Session replays: Watch how users actually interact with your system. Do they struggle with the interface? Misunderstand how to phrase queries? Encounter errors you didn’t anticipate?
Balancing Multiple Metrics
No single metric tells the whole story. You need a balanced scorecard:
Quality: Accuracy, coherence, instruction-following Speed: Latency (p50, p95, p99) Cost: Token usage, compute costs Safety: Hallucination rate, inappropriate content rate Satisfaction: Task success, user ratings, retention
The weights depend on your use case. A creative writing tool prioritizes quality over cost. A customer support bot prioritizes speed and cost efficiency. A medical diagnosis tool prioritizes safety and accuracy above all else.

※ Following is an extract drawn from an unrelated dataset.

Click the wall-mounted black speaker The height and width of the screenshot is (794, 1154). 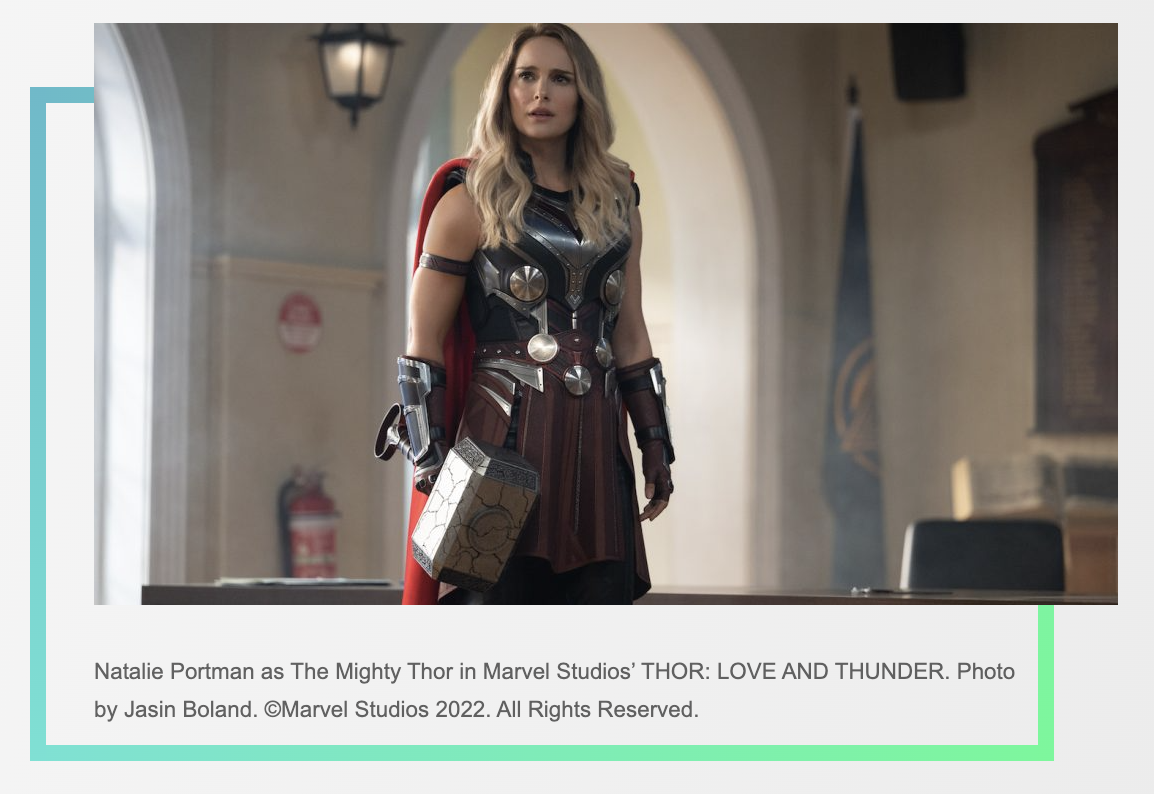point(927,61)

The Feedback Loop: Metrics to Improvements
Metrics are only useful if they drive action. Build a system that:
Surfaces problems: Automated dashboards that alert when metrics degrade Enables investigation: Logs and traces that let you debug why metrics changed Prioritizes fixes: Rank issues by impact on user satisfaction, not just frequency Validates improvements: A/B test changes and measure whether satisfaction metrics improve
What Good Looks Like
A mature LLM product team tracks:
- Task success rate as the primary metric
- Leading indicators (coherence, instruction-following) that predict satisfaction
- Trust-breaking failures (hallucinations, bias) with zero tolerance
- Engagement metrics (retention, session depth) as long-term health signals
- Qualitative user feedback to catch blind spots
They don’t obsess over small accuracy improvements. They obsess over whether users are getting value, and they ruthlessly prioritize changes that move that needle.
Metrics are a map, not the territory. The territory is user satisfaction. Build a map that helps you navigate toward it, but never confuse the two.